### YOUR TASK:
Reproduce the line that contains "Click bullet icon beside AL 특성및용도" and every line after it through the end of the records, exactly, with nothing added.

[DATASET CONTENT Boundary: Start]

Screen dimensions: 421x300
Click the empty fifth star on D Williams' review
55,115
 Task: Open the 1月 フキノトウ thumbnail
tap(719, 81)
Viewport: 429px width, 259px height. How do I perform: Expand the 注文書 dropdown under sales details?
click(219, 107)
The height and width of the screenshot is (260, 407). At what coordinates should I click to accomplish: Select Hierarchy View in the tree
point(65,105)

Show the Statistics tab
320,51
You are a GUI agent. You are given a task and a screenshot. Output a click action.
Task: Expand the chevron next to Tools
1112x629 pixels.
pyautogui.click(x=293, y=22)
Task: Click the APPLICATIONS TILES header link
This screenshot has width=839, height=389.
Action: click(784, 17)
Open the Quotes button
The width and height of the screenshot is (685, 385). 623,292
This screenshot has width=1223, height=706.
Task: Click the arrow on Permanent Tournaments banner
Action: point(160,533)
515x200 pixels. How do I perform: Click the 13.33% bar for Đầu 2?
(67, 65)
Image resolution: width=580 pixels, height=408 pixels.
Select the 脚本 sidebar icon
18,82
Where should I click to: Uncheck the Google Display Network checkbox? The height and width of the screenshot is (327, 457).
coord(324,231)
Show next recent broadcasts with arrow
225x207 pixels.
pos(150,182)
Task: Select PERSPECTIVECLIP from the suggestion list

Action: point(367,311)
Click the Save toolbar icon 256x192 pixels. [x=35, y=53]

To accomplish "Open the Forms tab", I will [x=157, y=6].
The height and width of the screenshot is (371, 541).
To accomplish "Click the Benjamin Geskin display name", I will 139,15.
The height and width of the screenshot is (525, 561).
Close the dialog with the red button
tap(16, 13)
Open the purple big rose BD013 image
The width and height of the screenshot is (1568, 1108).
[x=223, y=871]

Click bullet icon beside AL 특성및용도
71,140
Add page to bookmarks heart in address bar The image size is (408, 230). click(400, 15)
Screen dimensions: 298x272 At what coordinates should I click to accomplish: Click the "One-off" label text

[DATASET CONTENT Boundary: End]

### YOUR SOLUTION:
Click bullet icon beside AL 특성및용도
71,140
Add page to bookmarks heart in address bar The image size is (408, 230). click(400, 15)
Screen dimensions: 298x272 At what coordinates should I click to accomplish: Click the "One-off" label text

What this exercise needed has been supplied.